As a patient I have experienced all kinds of styles of initial doctor-patient communication and taking of history and symptoms. There's no consistency, but I am co-operative and accommodating if I know what is being expected of me.
I say it half seriously, but doctors ought to issue their patients instruction manuals if they don't like what the patient does. Patients don't know what's going to upset the doctor. How does the patient know it's not what they are wearing or how they look or talk, or the doctor's prejudices that have set him off.

I read somewhere that patients try to prevent three things inherent in the healthcare system: depersonalization, loss of control and lack of knowledge. I would consider it normal and healthy for a patient to try to prevent these things from happening to them. But the behaviours they use to prevent this go against how a "good" patient is supposed to behave.

I think it is absurd to expect patients to be passive blobs who only speak when asked a question. To pretend that they have never used the internet or read a medical journal or formed an opinion about what they think their health problem is, or how it might be treated.

 
At Sunday, August 05, 2007 7:41:00 PM, Blogger Maurice Bernstein, M.D. said...

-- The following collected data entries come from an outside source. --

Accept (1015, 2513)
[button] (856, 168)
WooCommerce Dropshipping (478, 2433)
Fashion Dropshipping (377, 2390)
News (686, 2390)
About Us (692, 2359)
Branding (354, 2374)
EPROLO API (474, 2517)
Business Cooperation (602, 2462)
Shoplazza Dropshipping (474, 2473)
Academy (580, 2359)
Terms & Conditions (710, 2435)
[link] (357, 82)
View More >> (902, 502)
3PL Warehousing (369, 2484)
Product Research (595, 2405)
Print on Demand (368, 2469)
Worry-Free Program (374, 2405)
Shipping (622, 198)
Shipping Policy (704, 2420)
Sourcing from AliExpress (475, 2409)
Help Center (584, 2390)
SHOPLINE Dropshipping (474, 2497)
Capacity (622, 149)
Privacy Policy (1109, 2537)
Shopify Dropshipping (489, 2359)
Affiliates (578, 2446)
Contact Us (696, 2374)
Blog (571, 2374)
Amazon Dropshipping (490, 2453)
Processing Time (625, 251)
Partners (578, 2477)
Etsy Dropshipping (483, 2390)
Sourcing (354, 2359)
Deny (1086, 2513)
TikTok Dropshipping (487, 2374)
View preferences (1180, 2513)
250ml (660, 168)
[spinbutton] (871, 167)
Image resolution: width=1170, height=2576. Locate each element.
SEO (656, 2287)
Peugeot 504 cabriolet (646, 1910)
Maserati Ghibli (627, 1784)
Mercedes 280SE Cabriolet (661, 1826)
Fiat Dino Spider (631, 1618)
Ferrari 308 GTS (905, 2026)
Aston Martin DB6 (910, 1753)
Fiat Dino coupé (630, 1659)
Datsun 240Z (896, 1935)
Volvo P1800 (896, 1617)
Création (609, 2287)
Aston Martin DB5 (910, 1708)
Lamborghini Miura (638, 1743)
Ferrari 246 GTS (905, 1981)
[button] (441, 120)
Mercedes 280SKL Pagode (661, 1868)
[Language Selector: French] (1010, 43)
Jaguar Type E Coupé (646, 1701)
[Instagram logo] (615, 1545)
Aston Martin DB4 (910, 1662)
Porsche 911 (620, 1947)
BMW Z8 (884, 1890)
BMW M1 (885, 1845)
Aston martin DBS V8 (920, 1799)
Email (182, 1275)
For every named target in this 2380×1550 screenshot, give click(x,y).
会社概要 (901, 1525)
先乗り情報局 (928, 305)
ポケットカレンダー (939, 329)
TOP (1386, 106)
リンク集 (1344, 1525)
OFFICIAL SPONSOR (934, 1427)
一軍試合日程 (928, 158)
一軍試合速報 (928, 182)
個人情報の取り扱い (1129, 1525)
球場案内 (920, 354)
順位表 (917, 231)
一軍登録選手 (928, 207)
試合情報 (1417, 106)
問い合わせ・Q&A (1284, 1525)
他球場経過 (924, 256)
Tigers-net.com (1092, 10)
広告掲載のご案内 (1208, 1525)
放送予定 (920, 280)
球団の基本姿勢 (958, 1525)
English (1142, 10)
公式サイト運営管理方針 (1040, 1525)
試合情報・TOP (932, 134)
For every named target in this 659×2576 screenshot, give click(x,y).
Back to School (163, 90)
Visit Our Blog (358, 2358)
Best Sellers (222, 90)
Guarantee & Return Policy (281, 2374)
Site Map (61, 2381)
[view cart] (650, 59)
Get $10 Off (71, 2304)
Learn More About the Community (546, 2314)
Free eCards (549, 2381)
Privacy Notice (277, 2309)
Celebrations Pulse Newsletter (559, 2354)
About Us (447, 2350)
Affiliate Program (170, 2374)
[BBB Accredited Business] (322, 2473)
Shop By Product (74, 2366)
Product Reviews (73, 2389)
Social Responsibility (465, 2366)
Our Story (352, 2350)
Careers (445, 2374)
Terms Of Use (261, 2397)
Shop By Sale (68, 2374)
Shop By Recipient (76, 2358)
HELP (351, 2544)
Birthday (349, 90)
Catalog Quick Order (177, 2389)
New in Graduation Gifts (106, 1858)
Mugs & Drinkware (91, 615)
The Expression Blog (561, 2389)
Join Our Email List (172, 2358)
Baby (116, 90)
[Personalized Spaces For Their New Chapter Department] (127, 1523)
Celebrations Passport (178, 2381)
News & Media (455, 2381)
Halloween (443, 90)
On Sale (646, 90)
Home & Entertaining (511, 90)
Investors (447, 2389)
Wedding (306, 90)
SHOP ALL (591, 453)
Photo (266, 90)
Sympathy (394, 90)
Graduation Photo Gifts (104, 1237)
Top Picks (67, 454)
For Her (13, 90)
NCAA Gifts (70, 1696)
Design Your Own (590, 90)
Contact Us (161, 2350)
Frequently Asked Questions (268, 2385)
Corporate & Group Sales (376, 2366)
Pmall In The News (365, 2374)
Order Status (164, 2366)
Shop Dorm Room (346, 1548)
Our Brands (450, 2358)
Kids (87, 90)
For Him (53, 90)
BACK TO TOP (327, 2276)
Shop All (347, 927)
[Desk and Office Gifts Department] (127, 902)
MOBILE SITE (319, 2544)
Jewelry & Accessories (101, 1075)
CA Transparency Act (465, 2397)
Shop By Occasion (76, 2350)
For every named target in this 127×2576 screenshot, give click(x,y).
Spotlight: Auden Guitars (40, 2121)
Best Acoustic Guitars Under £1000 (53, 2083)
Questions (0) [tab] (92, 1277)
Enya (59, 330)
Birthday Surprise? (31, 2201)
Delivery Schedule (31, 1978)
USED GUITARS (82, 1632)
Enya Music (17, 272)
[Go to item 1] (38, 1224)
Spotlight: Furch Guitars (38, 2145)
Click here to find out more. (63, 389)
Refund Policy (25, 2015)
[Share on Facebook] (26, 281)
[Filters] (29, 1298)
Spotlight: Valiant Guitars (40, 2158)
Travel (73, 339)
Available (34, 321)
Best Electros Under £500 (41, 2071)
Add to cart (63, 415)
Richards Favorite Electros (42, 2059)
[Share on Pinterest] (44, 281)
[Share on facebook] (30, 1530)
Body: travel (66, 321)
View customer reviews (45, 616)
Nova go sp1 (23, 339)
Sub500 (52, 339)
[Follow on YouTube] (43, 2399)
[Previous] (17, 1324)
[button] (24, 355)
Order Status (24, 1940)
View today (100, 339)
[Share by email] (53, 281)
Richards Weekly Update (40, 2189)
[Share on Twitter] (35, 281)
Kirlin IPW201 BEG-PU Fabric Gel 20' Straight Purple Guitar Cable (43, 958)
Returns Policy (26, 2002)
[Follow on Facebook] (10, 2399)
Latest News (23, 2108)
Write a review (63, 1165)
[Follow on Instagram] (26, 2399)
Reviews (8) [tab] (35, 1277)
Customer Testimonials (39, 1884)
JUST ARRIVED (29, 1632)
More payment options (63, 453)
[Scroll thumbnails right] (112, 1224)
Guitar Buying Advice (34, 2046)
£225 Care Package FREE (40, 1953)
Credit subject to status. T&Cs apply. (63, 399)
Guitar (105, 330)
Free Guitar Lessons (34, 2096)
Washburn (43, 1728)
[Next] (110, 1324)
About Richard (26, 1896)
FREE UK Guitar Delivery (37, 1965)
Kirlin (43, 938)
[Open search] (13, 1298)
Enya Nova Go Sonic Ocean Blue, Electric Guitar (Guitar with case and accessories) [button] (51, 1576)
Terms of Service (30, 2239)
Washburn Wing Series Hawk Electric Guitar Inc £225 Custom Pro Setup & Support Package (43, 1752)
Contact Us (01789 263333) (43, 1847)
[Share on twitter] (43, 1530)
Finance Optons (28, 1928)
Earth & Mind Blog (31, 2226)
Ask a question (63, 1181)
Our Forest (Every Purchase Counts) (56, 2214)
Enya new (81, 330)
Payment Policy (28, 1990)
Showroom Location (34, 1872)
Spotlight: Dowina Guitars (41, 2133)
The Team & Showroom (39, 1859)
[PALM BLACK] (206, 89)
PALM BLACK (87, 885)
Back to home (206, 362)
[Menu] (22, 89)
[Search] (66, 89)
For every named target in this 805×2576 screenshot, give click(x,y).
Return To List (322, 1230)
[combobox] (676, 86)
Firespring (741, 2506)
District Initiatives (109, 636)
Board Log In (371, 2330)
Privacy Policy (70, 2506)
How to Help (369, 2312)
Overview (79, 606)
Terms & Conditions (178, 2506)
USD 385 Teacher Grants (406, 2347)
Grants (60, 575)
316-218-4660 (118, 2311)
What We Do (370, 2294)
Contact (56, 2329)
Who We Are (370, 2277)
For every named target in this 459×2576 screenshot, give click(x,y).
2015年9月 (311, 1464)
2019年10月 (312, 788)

Anonymous brought up the issue of a "good patient". I thought that was so important that I have created a new thread on just that subject. Let's go there to discuss what makes up a "good patient" both from the viewpoint of patients and from the viewpoint of healthcare providers. Perhaps we can discuss there in more detail how to eliminate the conflicts in definition if possible. Let's continue here on any additional tools to teach medical students about ethics and ethical behavior. ..Maurice.

 
At Tuesday, August 07, 2007 6:22:00 PM, Blogger LisaMarie said...

There's no such thing as a right to exert power and control over other people (unless, perhaps, they happen to be your children). Therefore, it's not something you earn just because your educational attainment is high. It may all be true that you spent years in school, you owe a lot of debt, you feel like you get no respect, insurance reimbursements are too low, your practice doesn't make any money, your malpractice premiums are through the roof, you just got sued, etc. These things suck, but power and control in the doctor-patient relationship is not some kind of reward that you get for putting up with it. The fact that some doctors think it is might explain why patients complain so much about doctor-patient relationships. Ethical education for students might include exploring how their own beliefs and issues about power and control can play out in a therapeutic relationship, and how to handle that appropriately.